# [WHAT THIS TASK INVOLVES]
Find every line in the material below that contains the word "Manuel", and copy each of those lines.
### SUPPLIED INFORMATION ###
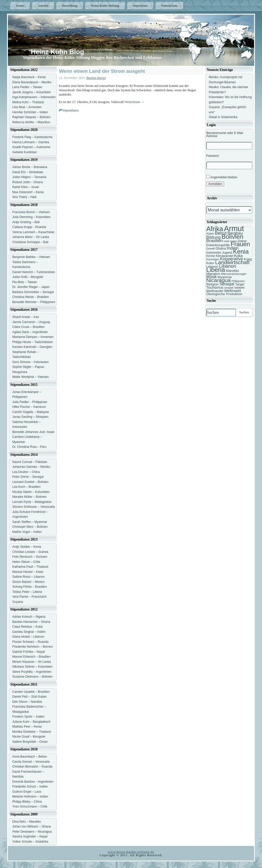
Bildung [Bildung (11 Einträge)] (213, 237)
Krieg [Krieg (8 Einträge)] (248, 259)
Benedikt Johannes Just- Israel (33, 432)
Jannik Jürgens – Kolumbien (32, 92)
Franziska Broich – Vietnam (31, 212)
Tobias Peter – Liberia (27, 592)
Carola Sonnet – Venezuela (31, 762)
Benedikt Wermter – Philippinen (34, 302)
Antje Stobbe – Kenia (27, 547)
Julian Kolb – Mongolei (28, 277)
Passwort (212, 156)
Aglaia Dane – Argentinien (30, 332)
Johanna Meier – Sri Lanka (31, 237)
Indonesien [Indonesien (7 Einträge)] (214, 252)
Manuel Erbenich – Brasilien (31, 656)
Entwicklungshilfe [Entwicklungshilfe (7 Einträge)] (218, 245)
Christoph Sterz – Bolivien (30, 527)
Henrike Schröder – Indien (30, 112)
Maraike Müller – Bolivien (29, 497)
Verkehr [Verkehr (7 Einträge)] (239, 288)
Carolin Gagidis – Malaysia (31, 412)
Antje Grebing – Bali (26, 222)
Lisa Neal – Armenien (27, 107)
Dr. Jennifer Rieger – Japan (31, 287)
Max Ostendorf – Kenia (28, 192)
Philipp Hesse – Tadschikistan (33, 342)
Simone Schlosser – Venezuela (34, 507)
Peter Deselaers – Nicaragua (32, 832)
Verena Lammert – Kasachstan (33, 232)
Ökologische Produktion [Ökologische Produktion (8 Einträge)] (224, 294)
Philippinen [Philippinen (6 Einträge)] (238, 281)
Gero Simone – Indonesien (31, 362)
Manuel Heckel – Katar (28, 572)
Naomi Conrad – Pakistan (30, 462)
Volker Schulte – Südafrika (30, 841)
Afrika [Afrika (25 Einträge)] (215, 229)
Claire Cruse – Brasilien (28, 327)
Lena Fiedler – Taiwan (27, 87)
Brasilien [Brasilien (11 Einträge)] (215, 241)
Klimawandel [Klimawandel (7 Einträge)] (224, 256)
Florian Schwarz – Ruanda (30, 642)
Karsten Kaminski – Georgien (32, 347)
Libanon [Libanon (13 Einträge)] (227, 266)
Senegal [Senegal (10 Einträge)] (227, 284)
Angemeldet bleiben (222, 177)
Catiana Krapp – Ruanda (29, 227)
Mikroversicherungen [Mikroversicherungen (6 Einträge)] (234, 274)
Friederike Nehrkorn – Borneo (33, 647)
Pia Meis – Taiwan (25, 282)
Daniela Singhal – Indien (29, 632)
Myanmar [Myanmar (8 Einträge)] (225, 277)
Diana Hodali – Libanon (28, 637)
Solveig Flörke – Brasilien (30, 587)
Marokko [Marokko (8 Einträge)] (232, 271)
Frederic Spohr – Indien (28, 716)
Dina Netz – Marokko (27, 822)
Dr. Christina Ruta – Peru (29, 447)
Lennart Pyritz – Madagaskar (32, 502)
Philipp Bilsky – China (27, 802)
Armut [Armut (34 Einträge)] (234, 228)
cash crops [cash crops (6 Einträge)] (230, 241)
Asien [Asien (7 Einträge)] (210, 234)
###
### SUPPLIED INFORMATION ###
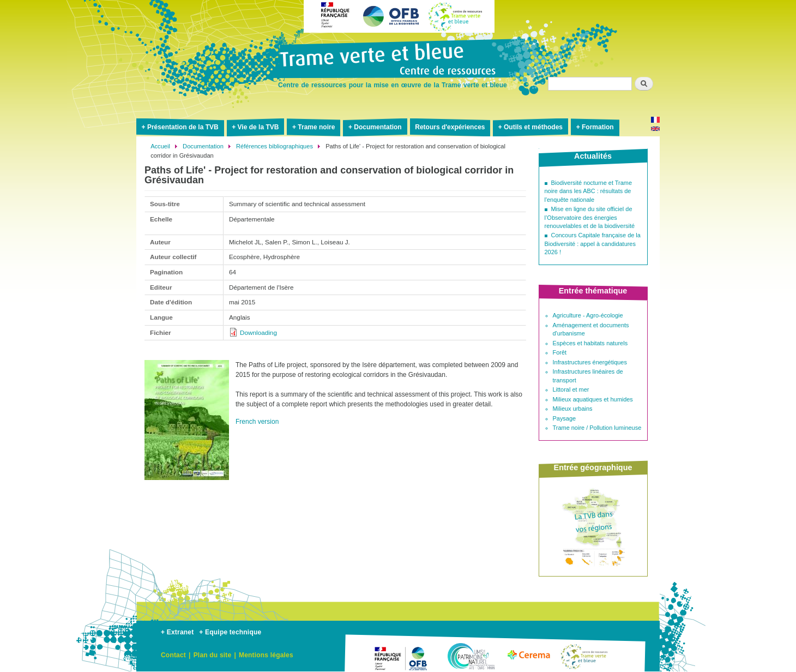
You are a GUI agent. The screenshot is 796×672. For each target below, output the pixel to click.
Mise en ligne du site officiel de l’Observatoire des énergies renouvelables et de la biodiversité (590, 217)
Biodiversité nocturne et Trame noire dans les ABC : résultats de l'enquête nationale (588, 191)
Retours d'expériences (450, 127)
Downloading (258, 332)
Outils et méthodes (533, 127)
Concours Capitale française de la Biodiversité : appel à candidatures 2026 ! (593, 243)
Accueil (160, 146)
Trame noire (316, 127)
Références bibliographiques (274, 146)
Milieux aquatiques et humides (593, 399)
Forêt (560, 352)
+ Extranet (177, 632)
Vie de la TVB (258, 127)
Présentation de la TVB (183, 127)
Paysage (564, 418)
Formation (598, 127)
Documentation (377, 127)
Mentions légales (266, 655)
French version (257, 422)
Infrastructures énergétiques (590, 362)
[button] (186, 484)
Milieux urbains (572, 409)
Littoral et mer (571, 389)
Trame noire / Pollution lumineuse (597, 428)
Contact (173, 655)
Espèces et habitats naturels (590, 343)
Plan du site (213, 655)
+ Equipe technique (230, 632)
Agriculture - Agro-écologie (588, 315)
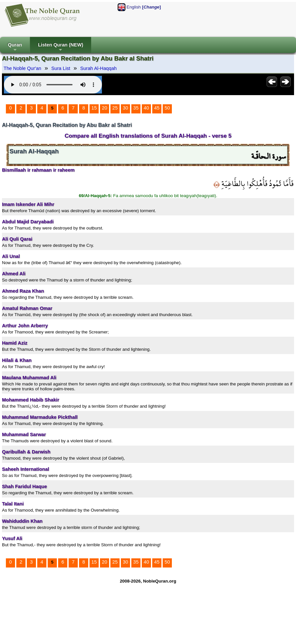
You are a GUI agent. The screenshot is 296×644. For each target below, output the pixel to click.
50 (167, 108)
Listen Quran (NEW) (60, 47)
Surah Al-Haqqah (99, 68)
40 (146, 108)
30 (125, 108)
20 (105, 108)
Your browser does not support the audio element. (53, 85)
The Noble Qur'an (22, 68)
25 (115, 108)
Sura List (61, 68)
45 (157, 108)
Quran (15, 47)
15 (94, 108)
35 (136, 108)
###
# [TASK OUTPUT]
Manuel Erbenich – Brasilien (31, 656)
Manuel Heckel – Katar (28, 572)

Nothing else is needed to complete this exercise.